Viviane De Muynck : Maîtres flamands
Scène

Viviane De Muynck : Maîtres flamands

Viviane De Muynck est au cœur de La Chambre d’Isabella, une exaltante création du Flamand Jan Lauwers présentée dans le cadre du FTA. Rencontre avec une authentique muse.

Immense, plantureuse, follement géniale, indépassable, prodigieuse: ce sont quelques-uns des qualificatifs employés par la critique pour tenter de circonscrire le talent inouï et l’étonnante présence scénique de la Flamande Viviane De Muynck. Complice de la Needcompany de Bruxelles depuis maintenant dix ans, la comédienne est pourtant passée tout près d’une vie bien rangée. En effet, il y a 25 ans elle abandonnait ses fonctions de secrétaire de direction pour se consacrer à la scène. À 58 ans, Viviane De Muynck est considérée comme la muse de Jan Lauwers, l’un des créateurs flamands les plus audacieux de l’heure.

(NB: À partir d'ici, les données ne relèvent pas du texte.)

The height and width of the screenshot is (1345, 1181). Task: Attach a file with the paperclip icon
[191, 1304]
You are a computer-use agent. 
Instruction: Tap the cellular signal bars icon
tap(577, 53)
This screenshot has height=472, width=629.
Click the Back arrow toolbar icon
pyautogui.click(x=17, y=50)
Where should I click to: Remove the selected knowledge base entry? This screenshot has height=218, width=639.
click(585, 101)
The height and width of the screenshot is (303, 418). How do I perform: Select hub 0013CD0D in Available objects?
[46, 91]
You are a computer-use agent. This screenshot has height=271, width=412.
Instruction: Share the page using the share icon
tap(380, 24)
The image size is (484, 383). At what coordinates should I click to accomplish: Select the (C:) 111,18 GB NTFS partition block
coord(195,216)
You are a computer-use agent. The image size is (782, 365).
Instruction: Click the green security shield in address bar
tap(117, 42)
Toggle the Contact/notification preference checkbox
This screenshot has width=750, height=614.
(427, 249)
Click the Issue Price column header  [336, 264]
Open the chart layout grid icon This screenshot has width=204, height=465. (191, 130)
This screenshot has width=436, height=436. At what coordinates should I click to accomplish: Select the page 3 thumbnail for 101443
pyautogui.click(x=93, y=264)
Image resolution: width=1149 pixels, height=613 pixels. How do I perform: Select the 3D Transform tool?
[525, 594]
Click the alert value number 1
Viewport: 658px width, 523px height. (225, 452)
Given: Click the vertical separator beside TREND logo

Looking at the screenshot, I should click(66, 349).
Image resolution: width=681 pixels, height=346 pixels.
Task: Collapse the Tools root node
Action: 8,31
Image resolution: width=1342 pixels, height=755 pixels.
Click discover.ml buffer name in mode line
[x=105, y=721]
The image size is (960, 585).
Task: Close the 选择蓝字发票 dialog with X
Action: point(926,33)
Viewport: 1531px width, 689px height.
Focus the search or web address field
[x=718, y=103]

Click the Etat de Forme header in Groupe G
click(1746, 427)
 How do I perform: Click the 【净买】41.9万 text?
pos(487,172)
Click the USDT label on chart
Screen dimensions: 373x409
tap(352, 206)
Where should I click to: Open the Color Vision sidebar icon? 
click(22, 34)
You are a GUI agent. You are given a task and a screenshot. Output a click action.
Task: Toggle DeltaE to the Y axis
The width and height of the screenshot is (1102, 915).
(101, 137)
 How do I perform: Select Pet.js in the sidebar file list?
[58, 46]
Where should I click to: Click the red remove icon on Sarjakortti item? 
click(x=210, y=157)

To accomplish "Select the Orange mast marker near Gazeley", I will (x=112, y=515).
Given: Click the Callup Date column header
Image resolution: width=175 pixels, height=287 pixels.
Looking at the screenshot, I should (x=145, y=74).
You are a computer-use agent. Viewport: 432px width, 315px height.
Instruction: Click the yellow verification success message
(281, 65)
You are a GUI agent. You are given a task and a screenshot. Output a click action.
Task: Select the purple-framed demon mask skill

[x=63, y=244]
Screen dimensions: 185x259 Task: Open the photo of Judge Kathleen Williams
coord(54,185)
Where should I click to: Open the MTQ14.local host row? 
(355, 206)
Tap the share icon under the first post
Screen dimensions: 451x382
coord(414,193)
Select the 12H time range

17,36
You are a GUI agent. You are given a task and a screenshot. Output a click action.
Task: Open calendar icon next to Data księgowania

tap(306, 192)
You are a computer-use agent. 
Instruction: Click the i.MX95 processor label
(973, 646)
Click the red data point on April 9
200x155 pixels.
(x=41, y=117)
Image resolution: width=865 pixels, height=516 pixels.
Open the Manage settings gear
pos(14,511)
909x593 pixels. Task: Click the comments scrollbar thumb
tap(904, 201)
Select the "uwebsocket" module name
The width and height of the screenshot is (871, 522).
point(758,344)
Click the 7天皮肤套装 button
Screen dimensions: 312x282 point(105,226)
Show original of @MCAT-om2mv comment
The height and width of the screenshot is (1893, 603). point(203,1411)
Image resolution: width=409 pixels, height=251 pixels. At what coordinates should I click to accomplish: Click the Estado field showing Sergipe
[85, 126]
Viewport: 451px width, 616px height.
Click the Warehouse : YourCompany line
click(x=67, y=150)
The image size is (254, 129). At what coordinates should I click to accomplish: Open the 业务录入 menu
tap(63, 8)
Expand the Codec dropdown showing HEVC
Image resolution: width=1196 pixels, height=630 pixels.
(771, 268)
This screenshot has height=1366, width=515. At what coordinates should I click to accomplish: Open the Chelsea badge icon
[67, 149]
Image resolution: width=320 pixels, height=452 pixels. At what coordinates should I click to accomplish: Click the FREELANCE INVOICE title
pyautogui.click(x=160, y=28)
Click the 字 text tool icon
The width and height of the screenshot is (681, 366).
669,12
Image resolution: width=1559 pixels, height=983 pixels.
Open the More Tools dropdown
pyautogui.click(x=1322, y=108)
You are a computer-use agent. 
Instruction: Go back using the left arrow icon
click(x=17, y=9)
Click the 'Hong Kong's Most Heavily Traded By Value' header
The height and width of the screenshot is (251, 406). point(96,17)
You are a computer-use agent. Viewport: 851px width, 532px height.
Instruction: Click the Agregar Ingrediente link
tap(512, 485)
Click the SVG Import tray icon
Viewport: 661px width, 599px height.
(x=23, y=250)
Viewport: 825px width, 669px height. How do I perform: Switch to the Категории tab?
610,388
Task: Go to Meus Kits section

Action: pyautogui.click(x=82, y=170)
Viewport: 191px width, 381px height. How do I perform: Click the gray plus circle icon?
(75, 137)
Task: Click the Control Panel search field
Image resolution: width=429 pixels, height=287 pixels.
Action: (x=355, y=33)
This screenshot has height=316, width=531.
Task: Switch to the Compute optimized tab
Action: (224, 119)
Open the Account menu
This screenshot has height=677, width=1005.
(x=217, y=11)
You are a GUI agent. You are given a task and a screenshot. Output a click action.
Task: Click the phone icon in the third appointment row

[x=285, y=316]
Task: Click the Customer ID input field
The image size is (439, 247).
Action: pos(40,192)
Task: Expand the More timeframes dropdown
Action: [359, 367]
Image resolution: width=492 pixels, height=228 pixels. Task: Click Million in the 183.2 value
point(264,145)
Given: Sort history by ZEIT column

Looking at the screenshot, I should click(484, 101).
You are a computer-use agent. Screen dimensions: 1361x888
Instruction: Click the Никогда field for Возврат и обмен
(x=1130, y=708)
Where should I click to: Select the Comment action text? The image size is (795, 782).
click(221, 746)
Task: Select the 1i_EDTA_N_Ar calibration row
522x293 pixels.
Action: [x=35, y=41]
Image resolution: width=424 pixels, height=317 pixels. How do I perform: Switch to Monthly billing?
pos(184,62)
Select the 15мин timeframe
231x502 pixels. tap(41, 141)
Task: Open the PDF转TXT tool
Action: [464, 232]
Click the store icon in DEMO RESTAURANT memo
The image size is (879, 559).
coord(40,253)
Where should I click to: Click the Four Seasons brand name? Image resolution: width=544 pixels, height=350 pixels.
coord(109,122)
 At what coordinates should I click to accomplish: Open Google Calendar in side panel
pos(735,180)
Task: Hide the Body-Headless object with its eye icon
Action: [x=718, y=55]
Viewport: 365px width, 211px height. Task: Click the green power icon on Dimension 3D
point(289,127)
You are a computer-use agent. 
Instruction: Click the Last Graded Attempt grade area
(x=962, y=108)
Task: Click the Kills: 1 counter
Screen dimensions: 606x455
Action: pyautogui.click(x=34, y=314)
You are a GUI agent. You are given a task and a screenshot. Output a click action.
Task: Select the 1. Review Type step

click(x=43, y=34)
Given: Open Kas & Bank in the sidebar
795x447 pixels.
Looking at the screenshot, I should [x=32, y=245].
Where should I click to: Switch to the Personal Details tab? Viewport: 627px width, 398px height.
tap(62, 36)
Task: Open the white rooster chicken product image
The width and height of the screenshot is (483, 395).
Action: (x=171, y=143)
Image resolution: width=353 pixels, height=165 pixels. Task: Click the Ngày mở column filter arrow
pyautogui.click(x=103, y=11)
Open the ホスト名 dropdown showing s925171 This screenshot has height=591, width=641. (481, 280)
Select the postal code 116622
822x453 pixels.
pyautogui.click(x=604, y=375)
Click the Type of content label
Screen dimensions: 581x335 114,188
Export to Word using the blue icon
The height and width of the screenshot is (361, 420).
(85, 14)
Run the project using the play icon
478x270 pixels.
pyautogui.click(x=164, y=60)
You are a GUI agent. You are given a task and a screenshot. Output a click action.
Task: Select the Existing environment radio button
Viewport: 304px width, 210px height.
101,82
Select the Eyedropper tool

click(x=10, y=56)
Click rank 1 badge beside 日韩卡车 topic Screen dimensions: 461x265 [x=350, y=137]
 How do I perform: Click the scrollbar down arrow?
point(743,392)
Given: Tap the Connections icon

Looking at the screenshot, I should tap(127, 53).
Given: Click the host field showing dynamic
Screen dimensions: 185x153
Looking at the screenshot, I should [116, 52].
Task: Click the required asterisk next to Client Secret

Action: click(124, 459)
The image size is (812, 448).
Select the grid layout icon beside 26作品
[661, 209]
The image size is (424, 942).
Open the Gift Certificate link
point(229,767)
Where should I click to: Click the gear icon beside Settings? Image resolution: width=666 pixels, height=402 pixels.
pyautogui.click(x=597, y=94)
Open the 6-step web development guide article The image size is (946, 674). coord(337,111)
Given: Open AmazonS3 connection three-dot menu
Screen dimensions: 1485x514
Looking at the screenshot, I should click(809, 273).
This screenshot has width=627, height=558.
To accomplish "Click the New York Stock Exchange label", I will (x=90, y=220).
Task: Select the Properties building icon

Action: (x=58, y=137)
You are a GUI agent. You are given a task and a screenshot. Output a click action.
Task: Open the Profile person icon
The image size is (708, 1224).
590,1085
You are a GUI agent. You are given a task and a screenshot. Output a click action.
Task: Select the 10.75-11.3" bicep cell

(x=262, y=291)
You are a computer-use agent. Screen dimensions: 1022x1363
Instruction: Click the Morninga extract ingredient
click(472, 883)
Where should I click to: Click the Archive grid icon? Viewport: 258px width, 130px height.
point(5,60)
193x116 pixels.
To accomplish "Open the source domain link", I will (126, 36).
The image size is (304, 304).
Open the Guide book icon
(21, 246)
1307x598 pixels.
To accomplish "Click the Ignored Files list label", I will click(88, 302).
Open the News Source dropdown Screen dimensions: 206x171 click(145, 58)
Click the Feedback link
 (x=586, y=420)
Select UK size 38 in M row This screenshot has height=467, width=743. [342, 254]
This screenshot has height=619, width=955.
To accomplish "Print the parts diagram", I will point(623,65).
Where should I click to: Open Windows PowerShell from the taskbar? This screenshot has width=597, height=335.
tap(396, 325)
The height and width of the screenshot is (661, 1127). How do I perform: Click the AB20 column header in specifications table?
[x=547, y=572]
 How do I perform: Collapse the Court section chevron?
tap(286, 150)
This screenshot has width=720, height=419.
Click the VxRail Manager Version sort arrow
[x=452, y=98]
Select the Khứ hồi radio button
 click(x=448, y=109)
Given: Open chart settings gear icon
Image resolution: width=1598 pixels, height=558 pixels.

Imaginant les frictions les plus fructueuses qui soient entre la danse, la musique, le théâtre et l’image vidéo, Jan Lauwers procède depuis une vingtaine d’années à l’édification d’une œuvre d’art totale. Il s’agit d’un objectif ambitieux, certes, mais pas tout à fait surprenant quand on sait que l’homme est diplômé des Beaux-Arts et qu’il approche la scène en plasticien. Libre, affranchi de tout académisme, il dessine avec les corps, trace des lignes sur la toile vierge d’un plateau immaculé. Après plusieurs spectacles traduisant une vision pessimiste de l’existence – notamment quelques-unes des plus sombres tragédies de Shakespeare -, le créateur se tourne graduellement vers une représentation plus sereine. L’an dernier, dans le cadre du Festival d’Avignon, Jan Lauwers créait La Chambre d’Isabella, une "comédie musicale et tragique" inspirée par son père, un médecin tropical, et la somme d’objets africains, précolombiens et égyptiens qu’il lui légua avant de mourir. Sur une scène transformée en un fabuleux musée, entourée des souvenirs d’un père qu’elle n’a pas connu, Isabella, nonagénaire et aveugle, raconte son histoire. Au bout du fil, Viviane De Muynck compare son personnage à un pendant féminin de Zorba le Grec: "Elle dit qu’il ne faut pas perdre goût à la vie, savoir rire de nos malheurs, accepter ce qu’on ne peut changer et surtout, ne pas avoir honte d’appartenir aux survivants. Nous avons le droit de danser sur les tombes de ceux qui nous ont précédés."

VOIX MULTIPLES

Pour aider Isabella à revisiter une histoire personnelle pleine de douloureuses disparitions, acteurs, danseurs et musiciens y vont de leurs langages. "On ne chante plus pour souligner les grands drames et les grands bonheurs, déplore De Muynck. Chanter en communauté est un rituel qui n’existe plus dans la vie occidentale moderne. Pourtant, le chant et la musique sont des moyens de représenter une certaine abstraction, ils offrent une voie directe vers l’émotion." De même, la danse exprime des réalités qu’elle seule peut saisir. "Les hémisphères gauche et droit du cerveau d’Isabella sont incarnés par des danseuses, révèle la comédienne. Cela permet de s’approcher de la vérité en donnant accès aux discussions que le personnage entretient avec lui-même." La sérénité du personnage s’apparente grandement à celle de l’actrice de 58 ans qui lui prête vie. "Au cours des deux dernières années, j’ai appris à vieillir, confie-t-elle. Je réalise que ma vie est une traversée importante. Ces expériences me permettent de transmettre au public toutes les étapes de la vie d’une femme comme Isabella." Lucide, de Muynck semble bien connaître les limites et les béatitudes de son métier. "Nous ne sommes que des artistes, lance-t-elle. Nous pouvons dessiner un monde, mais nous ne pouvons le rectifier. Nous n’avons pas de réponses définitives, mais nous pouvons partager nos idées, toucher les gens au plus profond de leur âme."